Math, YouTube, and opening science

There’s a charming post (May 17, 2011) by James Grime, mathematician, at the Guardian Science Blogs about his and other science communicators’ YouTube videos. From the posting,

I’m a mathematician – and have the chalk marks to prove it – but I do not come from a family of academics. Growing up, my only access to that world was through the television. I remember Johnny Ball jumping up and down talking excitedly about the parabolic path of projectiles; Horizon’s documentary on the Andrew Wiles’ proof of Fermat’s Last Theorem; and at Christmas the theme music of the Royal Institution’s Christmas Lectures filled me with even more excitement than the bike that came with six sound effects.

Today the profile of science communication on TV may be at an all time high. My mum may not know what the Large Hadron Collider does, but she knows who Brian Cox is. But television remains a very 20th century method of communication. A channel will gear their science programming towards their perceived audience, be that BBC1 , BBC4 or a Channel 4 audience.

However, with the rise of new media, like YouTube, you no longer need to chase the audience. They find you.

He goes on to share one of his videos and a selection from other science communicators. It’s a great read and has attracted comments that include links to even more science videos.

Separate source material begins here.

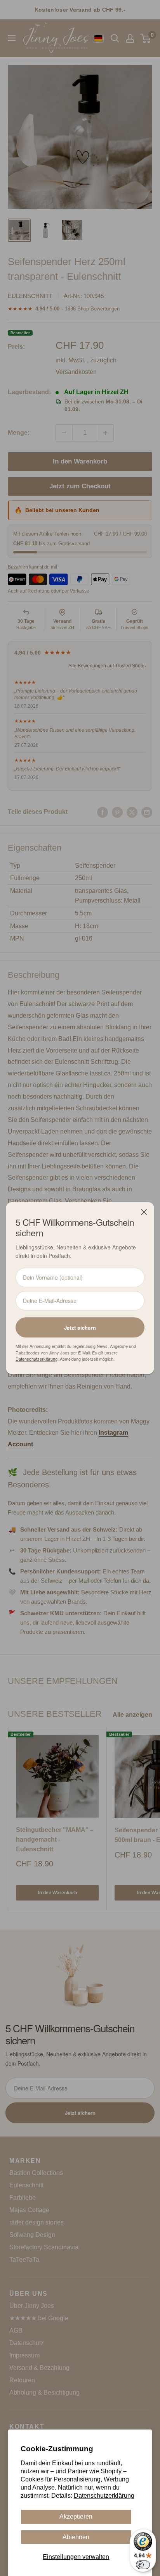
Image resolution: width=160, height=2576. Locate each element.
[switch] (143, 2564)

Clearly, Grime’s main focus in this post is educational/popularizing/awareness raising for the general public.

Some scientists are trying to use social media such as YouTube to better communicate with each other. There are science videos (not many) wherein scientific papers are given video abstracts. For example materials scientists are doing this on their Materials’s Views Channel on YouTube. This is all part of a movement to make science more open through social media.

Science has been been opened up before according to the Open Science Manifesto,

In 1665, the first two scientific journals were published, and science was dragged out of its dark age of cryptic anagrams, secret discoveries, and bitter turf wars. Today we are living in another dark age of science: pay-per-access journals, unreleased code and data, prestige-based metrics, and irreproducible experiments.

As I kept on digging (clicking on the link to the dark ages reference), I found Michael Nielsen, previously an academic working in quantum computation (he has a PhD in physics according to Wikipedia) and now the writer of a forthcoming book, Reinventing Discovery, from the Princeton University Press in November 2011. He advocates strongly for the use of social media amongst scientists as you can see in this approximately 16 mins. March 2011 TED talk at Waterloo (Ontario, Canada),

I notice that his focus is on scientists using social media as a means of communication amongst themselves (and anyone else who may choose to join in) but control remains firmly with the scientists. In other words, science is practiced by scientists and there’s no discussion of citizen scientists where people reach beyond their general science awareness for some form of science activity. I believe it’s an unconscious assumption that the experts (scientists) are the only ones expected to participate while the rest of us gaze on. This is true too of James Grime’s piece where the rest of us are more or less passive viewers of his science videos and not expected to practice science.

There’s nothing wrong with these approaches and, most of the time, I’m perfectly to have scientists do their work and I’m hugely happy when they choose to share it with me.

However, when scientists talk about opening up science they usually mean that the public should learn more about their work (i.e. we are the tabula rasa and not expected to be able to reciprocate; our role is to listen and to be educated by the expert) or that research should be more easily available (mostly amongst themselves). There are some crowdsourced science projects (e.g. Foldit, which boasted some 50,000 authors and there’s also the recently launched Phylo at McGill University [my most recent posting on these projects] amongst others) where members of the public are invited to participate in science activities directly related to answering research questions.

My point is that ‘open science’ means more than one thing.